But in her journey to self-discovery and self-growth, she realizes that all this time she has been desperately seeking others’ approval. That her worth is still contingent on others: My worth only exists when someone acknowledges it. But that is not how it should be. Her worth is not contingent on others. Change does not come from “finally gaining the recognition of her beauty that she has longed for,” but from recognizing that beauty in herself.  Because otherwise, she will be stuck in the same vicious cycle of seeking validation, and being more than devastated when she does not receive it. The truth is, she is worthy, regardless of whether someone sees it or not. She is worth more than those labels and horrible, horrible names people gave her. No one defines her; she defines her. And that is a significant realization indeed.

It’s an ongoing battle, between the truth and all the lies she was told growing up. But it’s one worth fighting. Because she is worth so much more than the lies she was told.

fighting to be yourself


I’m sick of being told who to be, of people who do not know the real me defining my identity, blubbering, “‘X’ is who you are.” Yet you judge me based on your experience of reality; your view and social construction of reality is not true for everyone else. I’m sick of you making generalizations based on minute encounters… you have not seen my mind, my heart, my passions. I’m sick of you making judgments of what I can and cannot do. I’m sick of you thinking that you can “read” people–spouting pride until you are naught but a forest of arrogance. I’m sick of you assuming without looking at the BIG picture, as if everyone views the world the same way as you, as if people are not any different, shaped by their own unique life situations. That social, familial, socioeconomic, gender, and racial arenas do not make a difference. I’m sick of you saying that you know who I am, and shoving that mold on me as if I’ll fit. I only have this to say to you. Get your head out of the fucking sand. You are not God. You cannot read my mind and you cannot judge my character when you made no attempt to understand who I am.

I spent most of my life letting people define me, telling me who I was and what I was capable of. People have given me unsolicited advice and have shoved their standards and views onto me, forcing me to accept them as “truth.” But growing up, I begun to see that their words have as much power as I give them. I think that many of us still continue to live being affected by this, subconsciously operating on the assumption that people hold much more power over us than they actually do. That their words somehow matter and how they view us is a reflection of who we are. But having spent my whole life encountering people who have gotten “me” wrong, I came to realize that people are much worse at reading me than they think they are. If I had continue to let everyone’s words define me, I would not be here writing this. Ever since I was 5, people have told me that I’m: ugly, unattractive, weird, different, a loser. Kids either made fun of me or ignored me. I was ostracized for my racial identity and experienced terrible racism. Most of the time, I was not worth attention, unless it was negative.
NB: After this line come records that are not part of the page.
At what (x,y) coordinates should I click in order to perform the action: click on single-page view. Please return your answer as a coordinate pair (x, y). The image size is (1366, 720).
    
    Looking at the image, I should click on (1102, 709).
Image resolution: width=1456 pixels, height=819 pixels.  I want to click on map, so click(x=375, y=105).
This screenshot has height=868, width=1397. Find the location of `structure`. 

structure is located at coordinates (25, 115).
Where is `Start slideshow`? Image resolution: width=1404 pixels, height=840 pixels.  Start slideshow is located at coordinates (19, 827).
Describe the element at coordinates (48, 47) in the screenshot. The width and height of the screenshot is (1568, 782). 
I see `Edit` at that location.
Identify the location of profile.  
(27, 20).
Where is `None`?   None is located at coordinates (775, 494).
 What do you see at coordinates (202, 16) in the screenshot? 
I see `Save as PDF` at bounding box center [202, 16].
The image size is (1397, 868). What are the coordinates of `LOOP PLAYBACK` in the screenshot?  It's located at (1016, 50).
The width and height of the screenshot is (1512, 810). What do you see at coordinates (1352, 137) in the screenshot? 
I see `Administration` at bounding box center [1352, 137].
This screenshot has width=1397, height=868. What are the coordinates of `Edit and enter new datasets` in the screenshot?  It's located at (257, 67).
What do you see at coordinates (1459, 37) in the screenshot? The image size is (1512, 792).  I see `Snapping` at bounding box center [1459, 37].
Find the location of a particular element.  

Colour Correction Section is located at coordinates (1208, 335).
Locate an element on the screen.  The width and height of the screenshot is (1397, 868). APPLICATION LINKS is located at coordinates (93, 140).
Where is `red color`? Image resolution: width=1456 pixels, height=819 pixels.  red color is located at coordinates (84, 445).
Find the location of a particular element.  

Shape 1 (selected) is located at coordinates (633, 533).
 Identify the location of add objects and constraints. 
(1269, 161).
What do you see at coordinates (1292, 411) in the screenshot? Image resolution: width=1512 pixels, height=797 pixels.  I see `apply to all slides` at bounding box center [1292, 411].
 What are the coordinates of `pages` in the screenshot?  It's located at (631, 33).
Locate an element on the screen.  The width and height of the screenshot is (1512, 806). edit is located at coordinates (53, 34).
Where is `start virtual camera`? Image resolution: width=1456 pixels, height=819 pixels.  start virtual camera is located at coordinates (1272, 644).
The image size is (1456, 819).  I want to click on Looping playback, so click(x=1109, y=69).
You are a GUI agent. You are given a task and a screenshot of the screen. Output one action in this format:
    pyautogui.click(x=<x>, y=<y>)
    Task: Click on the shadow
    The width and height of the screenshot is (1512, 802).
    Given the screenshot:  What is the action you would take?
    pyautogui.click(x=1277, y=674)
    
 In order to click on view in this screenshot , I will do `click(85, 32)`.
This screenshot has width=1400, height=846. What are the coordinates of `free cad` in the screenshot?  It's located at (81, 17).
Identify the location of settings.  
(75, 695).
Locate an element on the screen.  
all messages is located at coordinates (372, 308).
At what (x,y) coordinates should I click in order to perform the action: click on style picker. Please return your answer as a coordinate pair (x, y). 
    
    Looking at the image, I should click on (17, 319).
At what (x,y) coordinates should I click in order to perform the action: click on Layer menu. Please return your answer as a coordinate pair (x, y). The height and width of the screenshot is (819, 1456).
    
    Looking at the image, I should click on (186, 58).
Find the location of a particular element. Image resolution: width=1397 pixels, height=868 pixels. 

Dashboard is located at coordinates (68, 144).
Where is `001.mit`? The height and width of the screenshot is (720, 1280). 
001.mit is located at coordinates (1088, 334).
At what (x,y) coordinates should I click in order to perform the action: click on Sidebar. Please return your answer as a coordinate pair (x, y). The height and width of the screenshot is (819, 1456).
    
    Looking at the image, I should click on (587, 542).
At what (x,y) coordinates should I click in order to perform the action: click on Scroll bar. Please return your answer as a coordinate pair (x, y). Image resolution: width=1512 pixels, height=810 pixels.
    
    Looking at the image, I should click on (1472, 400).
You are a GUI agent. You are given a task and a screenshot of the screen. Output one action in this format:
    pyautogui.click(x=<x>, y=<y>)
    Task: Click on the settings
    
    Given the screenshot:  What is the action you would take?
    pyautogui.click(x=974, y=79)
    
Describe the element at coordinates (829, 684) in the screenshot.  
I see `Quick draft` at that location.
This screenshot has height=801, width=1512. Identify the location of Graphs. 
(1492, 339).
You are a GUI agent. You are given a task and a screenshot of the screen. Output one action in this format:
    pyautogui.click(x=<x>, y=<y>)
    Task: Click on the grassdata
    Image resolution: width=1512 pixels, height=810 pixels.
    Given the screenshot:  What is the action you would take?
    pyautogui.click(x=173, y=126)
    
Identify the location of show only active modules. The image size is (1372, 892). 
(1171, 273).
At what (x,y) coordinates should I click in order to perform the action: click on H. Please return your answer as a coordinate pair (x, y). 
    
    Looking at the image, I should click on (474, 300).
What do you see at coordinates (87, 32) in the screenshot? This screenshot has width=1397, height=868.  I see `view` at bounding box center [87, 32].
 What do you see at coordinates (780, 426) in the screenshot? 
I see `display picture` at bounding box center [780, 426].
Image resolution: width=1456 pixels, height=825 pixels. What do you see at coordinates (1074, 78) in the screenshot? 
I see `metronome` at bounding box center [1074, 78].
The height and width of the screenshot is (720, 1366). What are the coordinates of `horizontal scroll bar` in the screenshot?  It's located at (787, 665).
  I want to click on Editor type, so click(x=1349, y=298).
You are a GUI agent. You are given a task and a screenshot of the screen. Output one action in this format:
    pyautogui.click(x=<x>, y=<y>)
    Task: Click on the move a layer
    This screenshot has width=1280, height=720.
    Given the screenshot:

I spent a majority of my life believing I was not good enough for others.

I suffered with dysthymia (a chronic kind of depression) for 9 years of my life and in all honesty, I may have followed through with killing myself if I continued to believe in those horribly untrue definitions people told me. But now those words have no power over me. Because I am a strong advocate of the postmodern view, that the world, as well as who we are and how we see others, is individually constructed. We all see life through a unique lens that is molded by our experiences. I construct my own identity, regardless of whatever interpretations or assumptions people make on that based on their experiences. Their words have no power, because I have stopped giving them power. Even if people today say that I’m: pretty, attractive, smart, intelligent, open… I do not need their confirmation to know I am those things. And when people say negative things, or things that are completely incongruent with my identity, I pay them no heed. Because whether good or bad, people are not constructing my identity.

And there is such freedom in that. Because when you break it down, life is based on your perspective. You, and only you, hold the power to construct your life and your identity. These people only define you when you let them. We always have a choice… a choice to rise above what society dictates, those harming standards, to not be like them or think like them, to be a complete you, without hesitation. There will always be people who will not appreciate who you are and what you are worth. But if their words don’t matter, then that won’t matter either. In your lifetime, the world will never stop shoving its standards on you, seducing you to follow as they do. But don’t give up. Be courageous. Push back. Define your own standards. Fight for your passions, for what’s true in your heart, and don’t let anyone tell you otherwise. You have to learn to fight for yourself, in order to learn to fight for anything else in this world.